山梨の「湯之奥金山博物館」は来場者3割増

   砂金採りでは、金が砂よりも重い性質を利用して砂金を探し出す。川底に堆積した砂を「パンニング皿」と呼ばれる専用の皿ですくい、それを揺すって砂金を底に沈ませ、浮いた砂をふるい分けていくのが一般的な方法だ。

   かつて砂金が多く採れた場所の多くには、この作業を有料で体験できる観光施設がある。川の砂を入れた水槽から砂金を探すという方式のほか、川で直接砂を集めるところから体験できるものもある。

   山梨県身延町の「甲斐黄金村・湯之奥金山博物館」も砂金採り体験をできる施設の1つで、来場者は例年に比べ3割ほど増えているという。1回の体験は30分で大人600円。取れた砂金はそのまま持ち帰れるほか、砂金をワンポイントにしたアクセサリーを作ることもできる。

   30分で一体どれだけの砂金を手に入れられるのか。
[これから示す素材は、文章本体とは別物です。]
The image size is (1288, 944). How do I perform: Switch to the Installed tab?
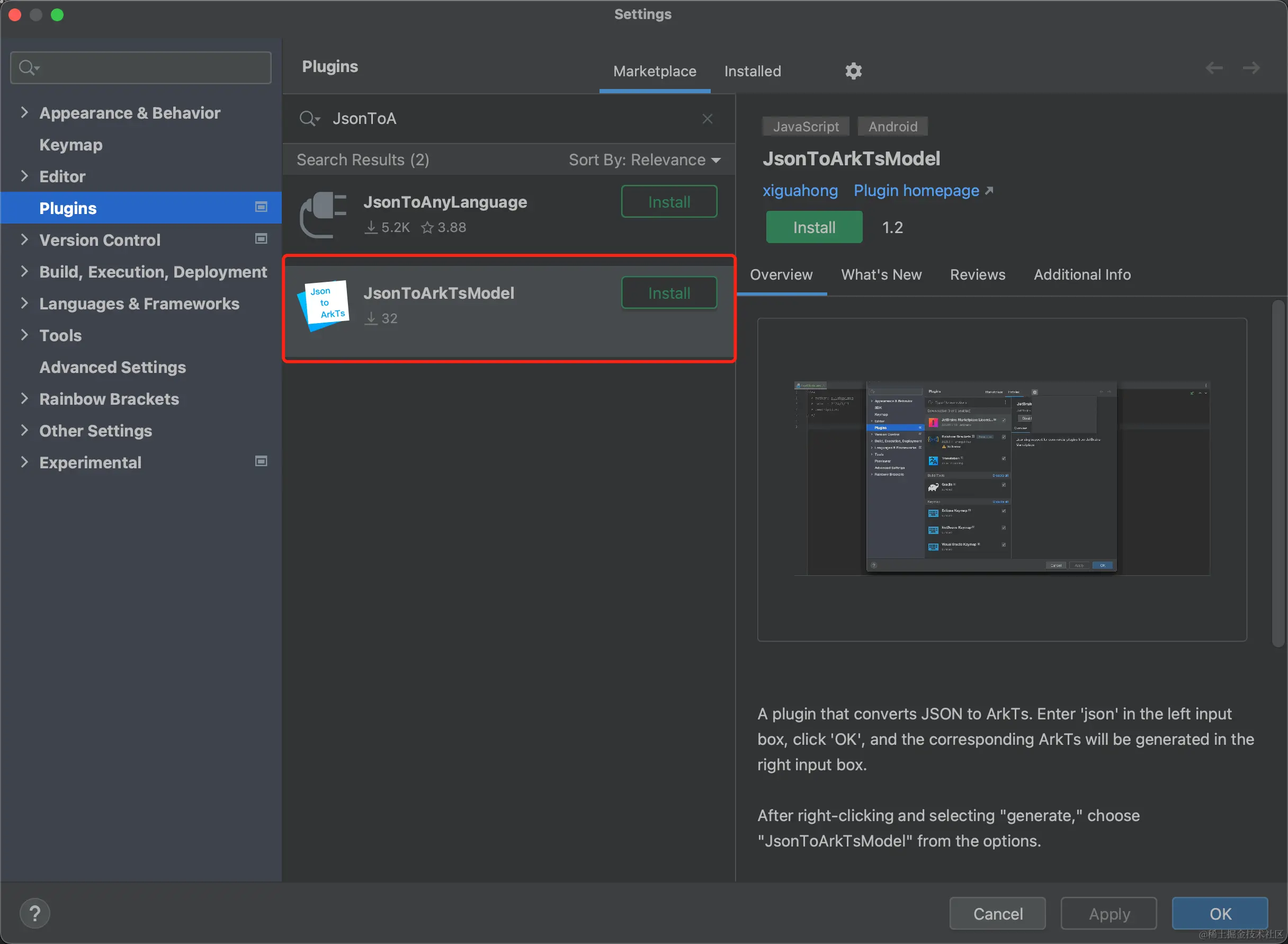(752, 71)
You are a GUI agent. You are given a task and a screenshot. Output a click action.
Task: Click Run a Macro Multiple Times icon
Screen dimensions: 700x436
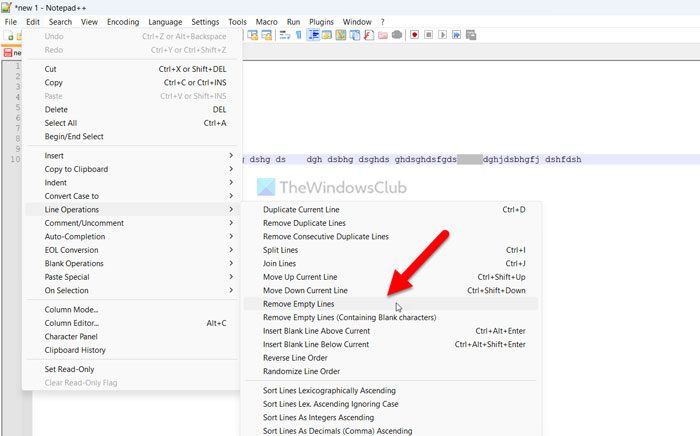457,35
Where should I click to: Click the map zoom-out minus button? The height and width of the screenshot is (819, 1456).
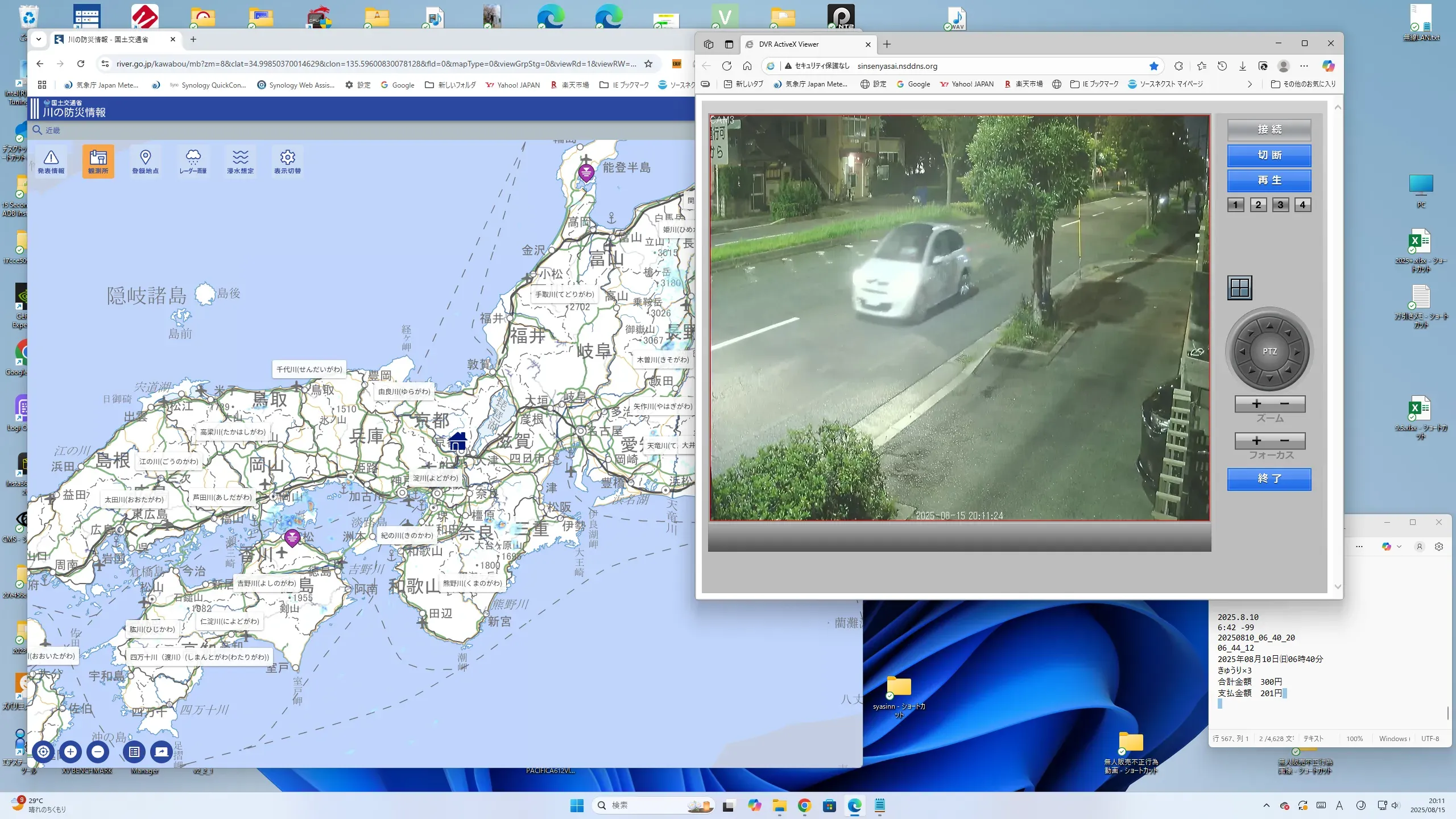98,752
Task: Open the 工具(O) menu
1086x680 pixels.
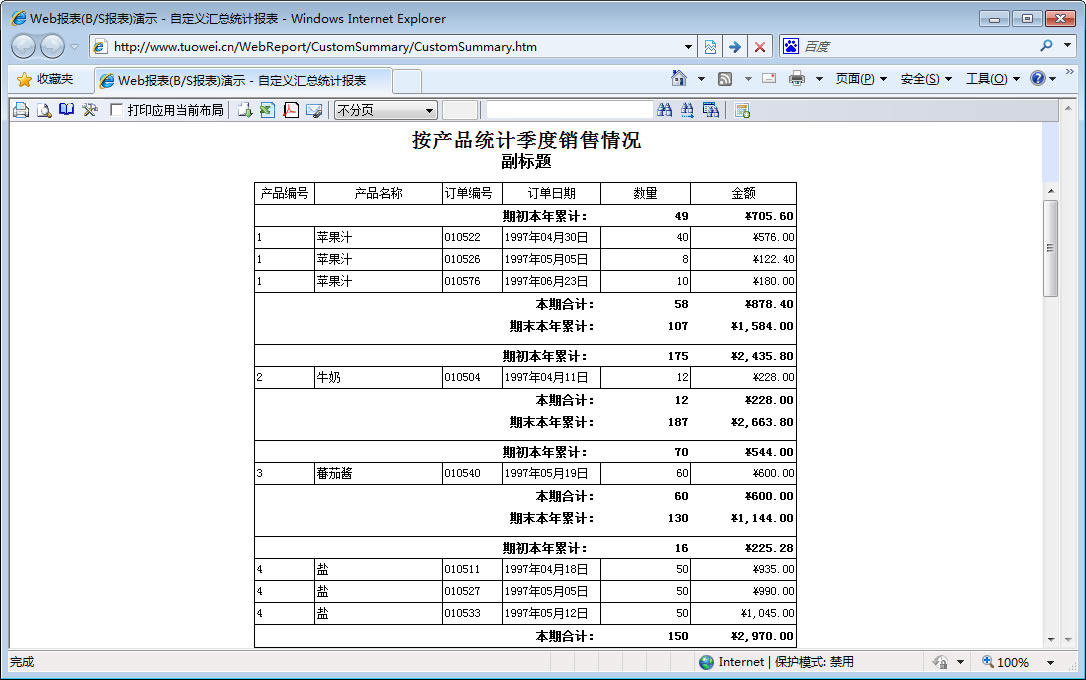Action: [x=992, y=79]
担当者によると、初心者は1回の体験でだいたい5~10粒、うまい人だと20~30粒見つけることができる。1粒はわずか0.02グラム程度で、来場者は「金をお金に替えようというよりは、純粋に砂金探しを楽しむのが目的」という。それでも人気が出ているのは、連日の金高騰の報道で、金に対する関心や遊び心を刺激された人が多いということのようだ。

   公式サイトには、見つけた粒の数を競う「砂金採り番付表」が公開されており、「横綱」として100粒以上採った人の名前が記載されている。この表を見ると、県外からの参加、家族連れでの参加が多いことが分かる。

アメリカではシャベルですくう

   まだ全国的なブームとなっているわけではない。川での砂金採りを本格的に体験できる北海道浜頓別町の「ウソタンナイ砂金採掘公園」では、金高騰の影響は特にないという。
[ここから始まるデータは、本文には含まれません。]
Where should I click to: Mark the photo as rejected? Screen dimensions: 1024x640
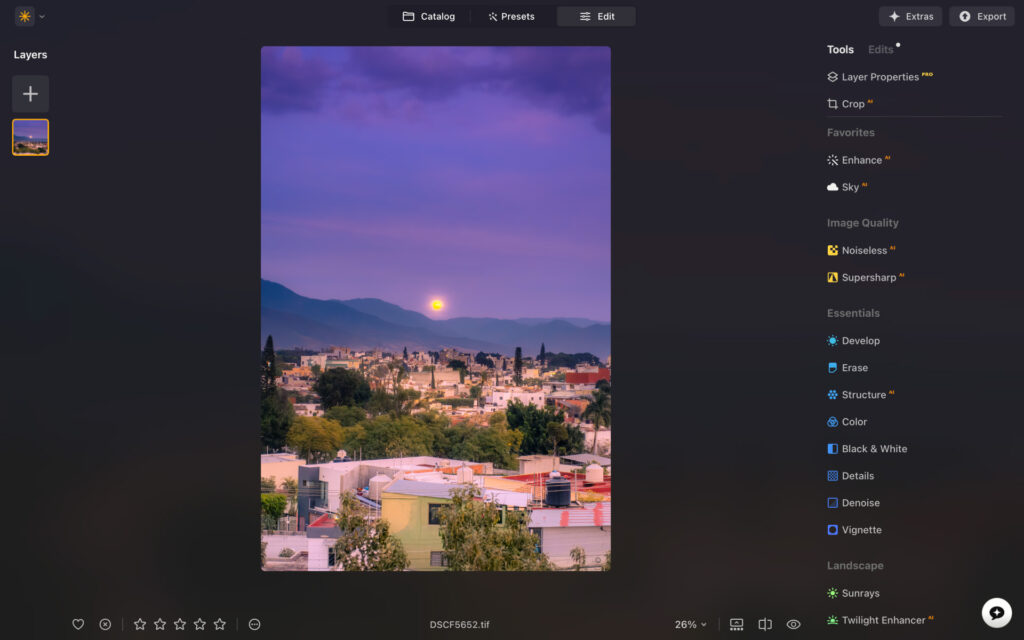tap(105, 624)
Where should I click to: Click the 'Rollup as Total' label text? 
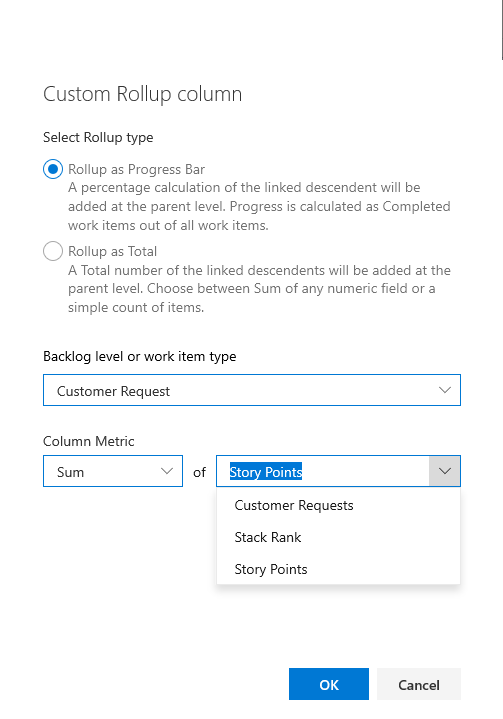112,251
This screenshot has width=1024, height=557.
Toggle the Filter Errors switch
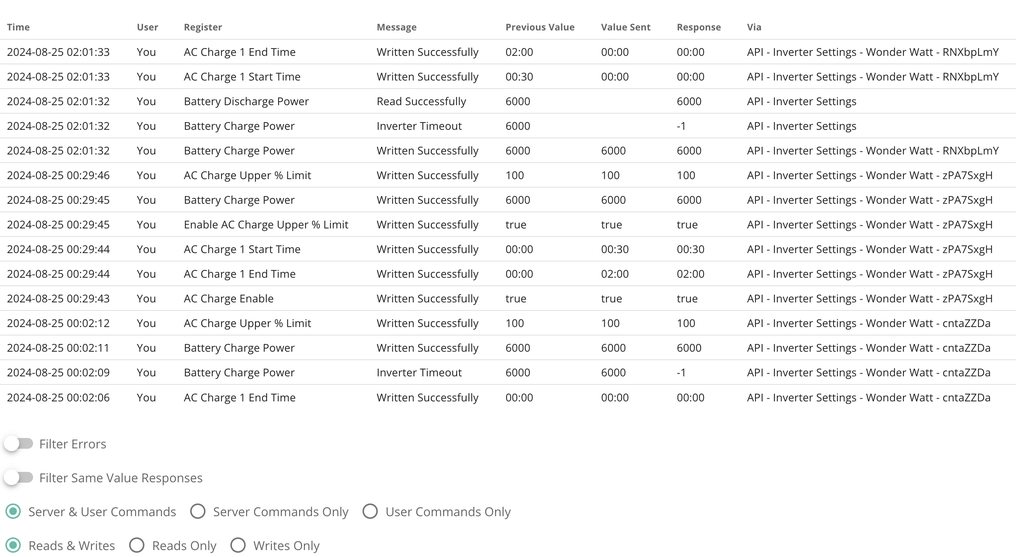(19, 444)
   静岡県伊豆市にある「土肥金山」でも、「大地の神秘が、あなたに一攫千金をもたらすかも!」とうたってはいるものの、担当者によると、「こちらからお客様に『金の価格が上がっていますね』と声を掛けてもあまり反応はありません。どの人も採ること自体を楽しみにきているようです」と話している。
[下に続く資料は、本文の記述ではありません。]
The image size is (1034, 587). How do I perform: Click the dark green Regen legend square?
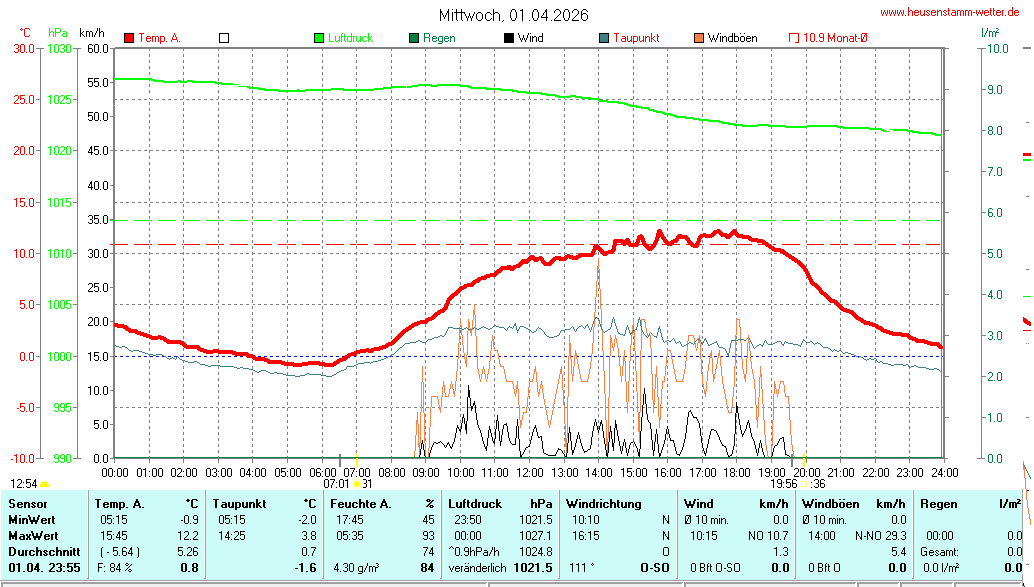tap(414, 38)

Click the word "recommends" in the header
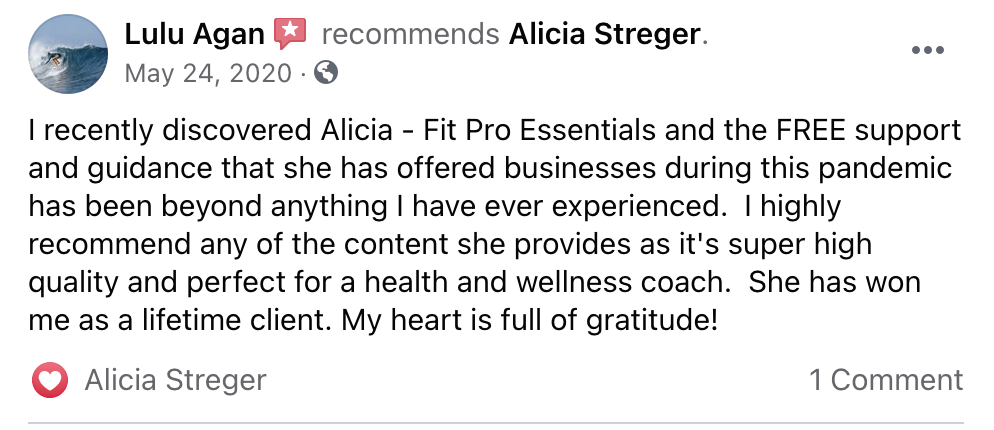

   その一方で、アメリカの一部でも砂金採りの人気は広がっているようだ。ロイター通信は8月13日、テキサス州で、砂金を集め収入を得ようとする人が増えていると報じている。川からすくったシャベル一杯分の砂からは、1、2片の砂金しか見つからず、「ゴールドラッシュ」を本気で狙う人は少ない。しかも、河川は州が保有しており、発見した金の所有権を主張するには、許可手数料250ドルを払って作業後の清掃を行う必要がある。それでも、参加者グループの1人は「金の値段が上がれば上がるほど、より多くの人がやってくる」と話しているという。